【ミラノ=小笠原拓郎】27年春夏ミラノ・メンズファッションウィークは、ここ数シーズンと同じようにショーの数は限られ、プレゼンテーションでの発表が目立つ。しかし、ショーでなければ感じられないものがあるのも事実だ。シチリア、日本、英国、それぞれのオリジンを背景にしたテーラーリングが充実した。
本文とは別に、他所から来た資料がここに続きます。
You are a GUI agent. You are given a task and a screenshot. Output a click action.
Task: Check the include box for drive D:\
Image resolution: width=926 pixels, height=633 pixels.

ドルチェ&ガッバーナのショー会場にはシチリアの島の映像が映し出される。そこに登場するのはリゾートを背景にしたリラックスしたエレガンス。デザイナーデュオのルーツでもあるシチリアの文化を背景にしたコレクションだ。
メッシュシャツにショートパンツ、エスパドリーユにサンダル。カットワークレースのジャケットやシャツは南イタリアの繊細な手仕事のイメージだ。

黒と白のシチリアらしい色使いのスタイルから、コーラルやトパーズのような色へと変化していく。たくさんのビジュー刺繍のジャケットやデニムパンツ、シチリア陶器に描かれるレモンやオレンジの柄のシャツ、絵はがきをプリントしたシャツもある。シチリアの伝統を背景にしながら程良くコマーシャルな要素も垣間見える。